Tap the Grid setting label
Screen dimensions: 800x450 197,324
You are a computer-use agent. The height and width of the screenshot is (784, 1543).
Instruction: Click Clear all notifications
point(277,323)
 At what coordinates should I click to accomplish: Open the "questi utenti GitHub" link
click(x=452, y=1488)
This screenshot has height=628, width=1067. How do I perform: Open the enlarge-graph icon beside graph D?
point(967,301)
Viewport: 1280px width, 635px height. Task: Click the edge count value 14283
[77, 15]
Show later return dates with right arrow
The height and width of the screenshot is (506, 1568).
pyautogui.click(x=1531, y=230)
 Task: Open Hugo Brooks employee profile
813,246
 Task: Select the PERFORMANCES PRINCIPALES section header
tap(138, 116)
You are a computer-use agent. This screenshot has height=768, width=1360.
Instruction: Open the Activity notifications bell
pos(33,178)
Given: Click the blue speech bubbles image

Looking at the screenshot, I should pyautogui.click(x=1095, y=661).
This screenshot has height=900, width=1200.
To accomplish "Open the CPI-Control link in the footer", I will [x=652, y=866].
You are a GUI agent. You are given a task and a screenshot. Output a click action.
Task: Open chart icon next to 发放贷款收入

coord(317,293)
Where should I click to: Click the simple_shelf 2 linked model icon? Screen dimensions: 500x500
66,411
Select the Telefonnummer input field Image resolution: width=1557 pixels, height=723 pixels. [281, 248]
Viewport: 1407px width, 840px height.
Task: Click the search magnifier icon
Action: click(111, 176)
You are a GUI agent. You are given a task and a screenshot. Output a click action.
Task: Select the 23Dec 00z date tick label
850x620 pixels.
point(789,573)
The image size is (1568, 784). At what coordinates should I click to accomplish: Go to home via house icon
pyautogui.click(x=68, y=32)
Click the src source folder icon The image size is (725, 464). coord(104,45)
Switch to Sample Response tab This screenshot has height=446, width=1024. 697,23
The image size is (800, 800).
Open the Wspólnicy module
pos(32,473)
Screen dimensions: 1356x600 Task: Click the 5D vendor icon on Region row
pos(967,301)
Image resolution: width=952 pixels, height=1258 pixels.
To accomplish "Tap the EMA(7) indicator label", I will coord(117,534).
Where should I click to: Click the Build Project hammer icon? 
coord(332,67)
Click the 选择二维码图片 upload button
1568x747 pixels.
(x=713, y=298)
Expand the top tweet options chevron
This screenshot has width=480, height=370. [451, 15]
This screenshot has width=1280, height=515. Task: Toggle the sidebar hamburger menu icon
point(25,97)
........
» Directions: All lines that contain the word "will" should be copied from the listing.

» Exercise response:
To accomplish "Open the CPI-Control link in the footer", I will [x=652, y=866].
To accomplish "Tap the EMA(7) indicator label", I will coord(117,534).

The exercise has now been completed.